The exact date of this debris flow can only be determined approximately
as between 1897 and 1909, when Raymond Cogswell of the Stone expedition
next photographed the rapid.
The debris flow of 1897-1909 was the largest historical event at Badger
Creek Rapid. It came out of Badger Creek, which enters the top of the
rapid on river right. The debris flow increased the drop through the rapid
by three feet or more and deposited a large rock at the head of the rapid
that creates a significant pourover at most dam releases. Time and pre-dam
floods have erased most of the obvious evidence of this debris flow, leaving
the pourover and that marvelous horizon line as not-so-mute evidence of
an historical change to the rapid. Our photography showed that no significant
debris flows had occurred in Jackass Canyon on river left until August
17, 1994, when a small event increased the constriction somewhat (Melis
and others, 1994). That debris flow had little effect on the rapid, with
the possible exception of increasing the punch of the one significant
wave in the tailwaves, and depositional evidence of its existence was
largely erased by the 1996 flood.
As whitewater navigation techniques improved, and with increasing numbers
of experienced boatmen running the river in the 1930s, Badger the significant
rapid faded from the imagination of most river runners. Its value to commercial
and private recreation began about the same time.
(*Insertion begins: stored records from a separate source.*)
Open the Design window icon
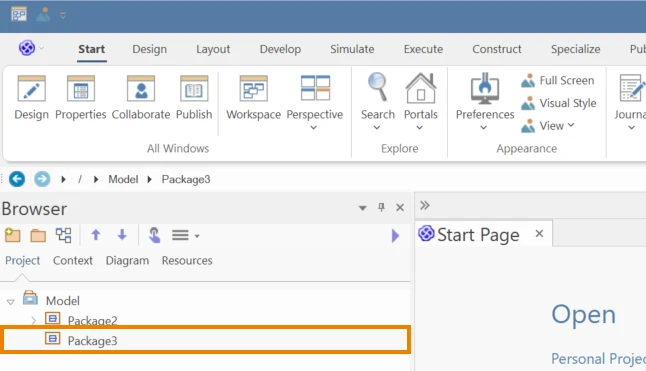 31,88
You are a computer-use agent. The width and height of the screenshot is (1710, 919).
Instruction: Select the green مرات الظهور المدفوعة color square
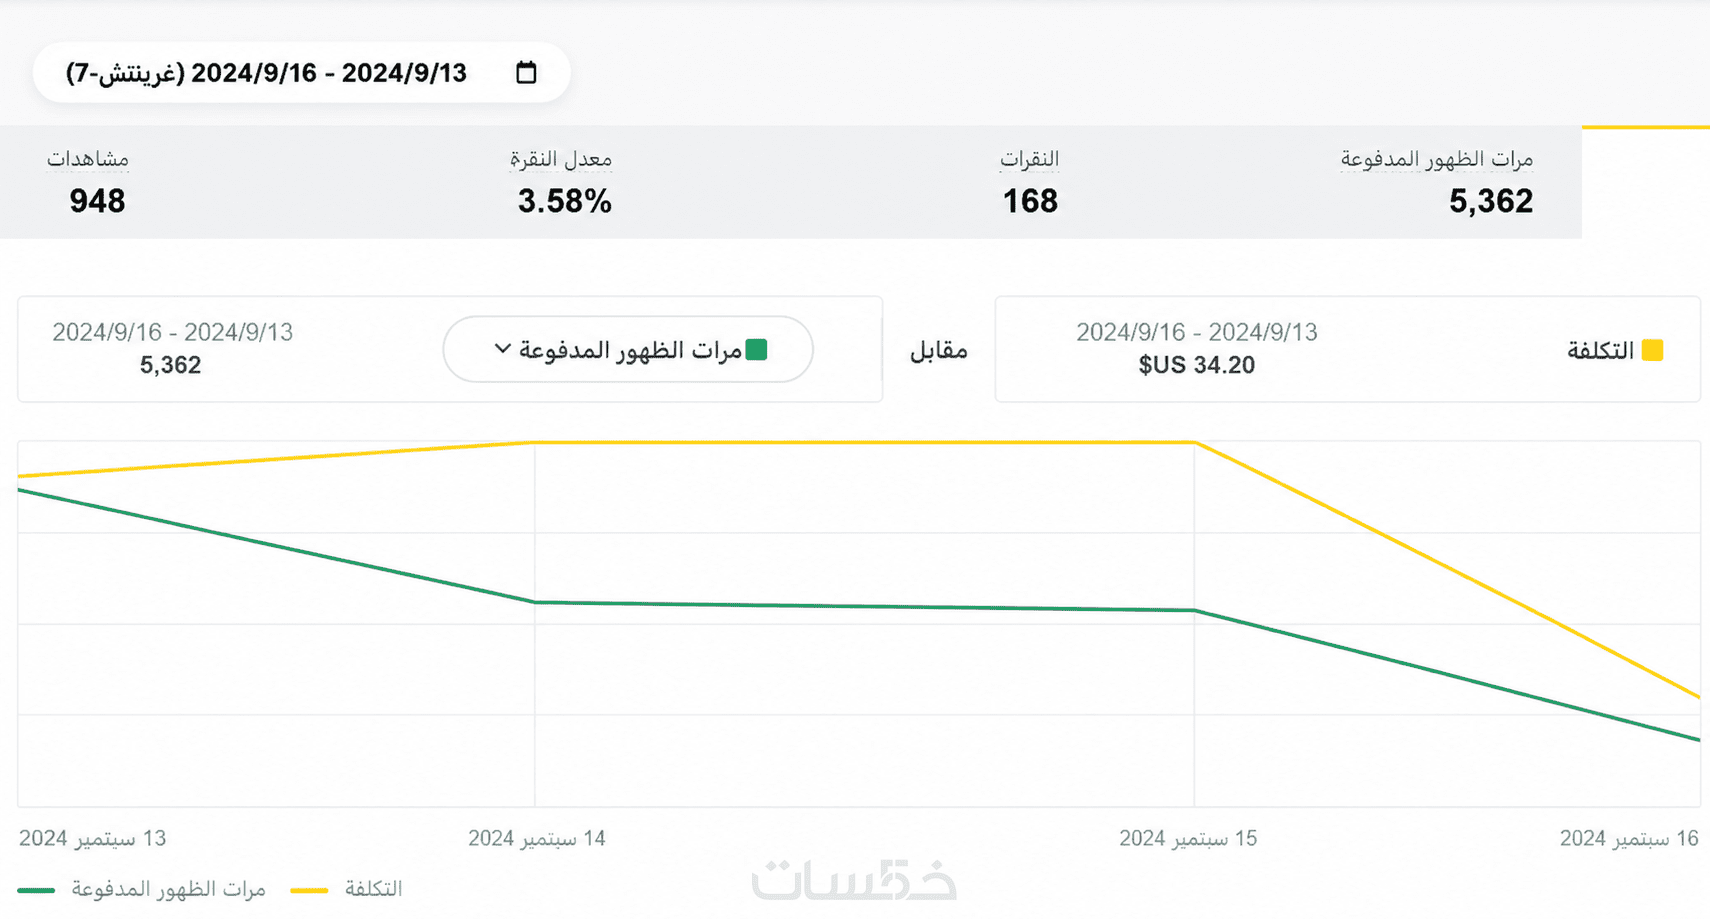(x=757, y=349)
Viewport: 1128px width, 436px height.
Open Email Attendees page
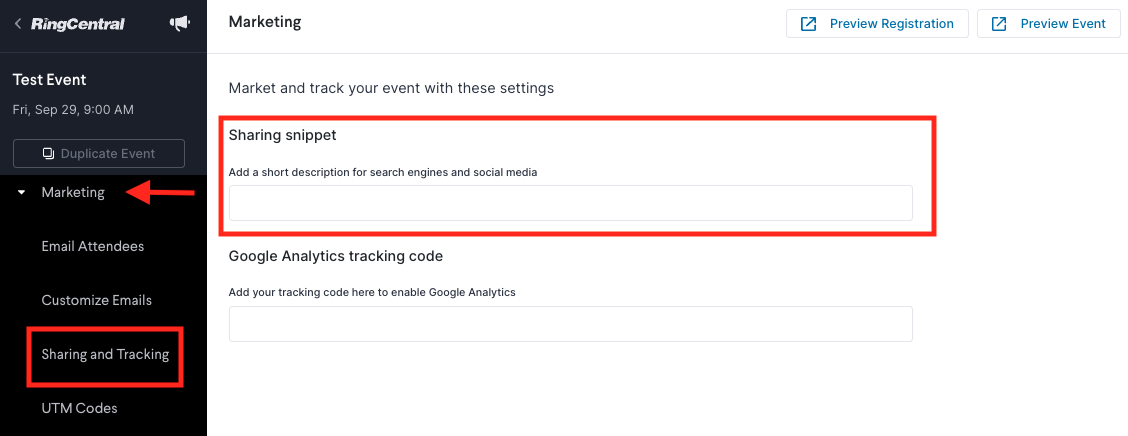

. Beginning with Doris Nevills
in 1938, it was traditional that those left behind at the launch would
first drive to the old Navajo Bridge and wave as the boats passed beneath.
Then, they would drive to the rim overlooking the left side of Badger
Creek Rapid and photograph the runs.
Some would hike down Jackass Canyon to continue downstream with the trip.
Norman Nevills, in particular, enjoyed a tradition of stopping for his
day-one lunch at a now-gone reattachment bar below Badger on the left.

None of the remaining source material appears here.